Hip hop fans and politicians alike gathered on Saturday to commemorate the late 20-year-old rapper Kenneth Casilla by co-naming the intersection of Third Avenue and Baltic Street in Boerum Hill after the Brooklyn native, who was shot dead while in a car at an apartment complex in the Little Haiti section of Miami in 2013.
Kenneth Casilla, also known by his rap name “Nu Money” as a member of Rich Mafia music group, had moved from Brooklyn to Miami to further his career in music, and had just been offered a record deal before the deadly incident.
The investigation held by the Miami Dade Police Department concluded the man who killed Casilla has also since died.
Casilla’s mother, Yvette Ramos, collected over 700 signatures on change.org asking to co-name the street at the corner of Third Avenue and Baltic Street, where the Casilla-Ramos family lives in the Wycoff Gardens housing complex, after the late rapper.
Ramos has hosted reunions for mothers who have lost their children to gun violence, to come together as a support group and to raise awareness on the issue — passing her son’s story to countless others affected by shooting incidents.
“He was loved by all in the neighborhood,” said Saul Acosta, Boerum Hill local.
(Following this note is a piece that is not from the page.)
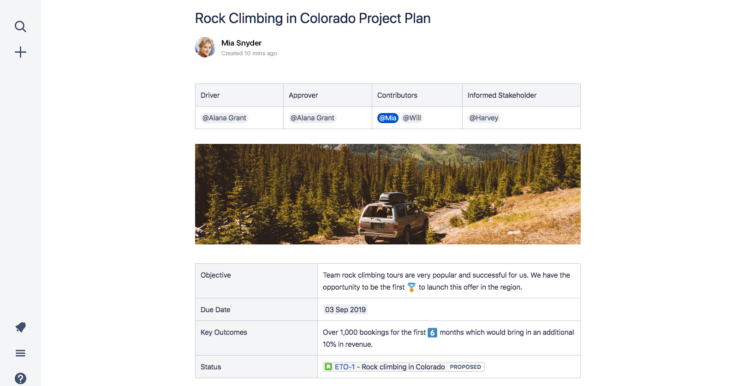Click the green ETO-1 issue icon
Viewport: 738px width, 386px height.
pos(329,367)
Casilla graduated from Brooklyn’s Franklin Delano Roosevelt High School in 2010, where he was a member of the basketball team and played during a Division Title run.
“Kenny didn’t need that much guidance,” said Brendan Sullivan, the former varsity basketball coach at FDR High School in Bensonhurst. “He was a really good kid.”
Gun violence deaths continue to increase all throughout the country, with 94 shootings in New York City so far this year, compared to 71 in the same period last year, and a 38 percent increase in overall index crime, according to the New York Police Department.
President Joe Biden met with Mayor Eric Adams during his last visit to NYC earlier this month and announced investing in policing and community intervention programs in response to the surge in gun violence.
“The answer is not to abandon our streets,” Biden said. “The answer is to come together, police and communities, building trust and making us all safer.”
Biden restated his calls for Congress to approve $300 million dollars to fund the hiring of more community police officers and $200 million dollars for evidence-based community violence interventions, in a press statement released the same day.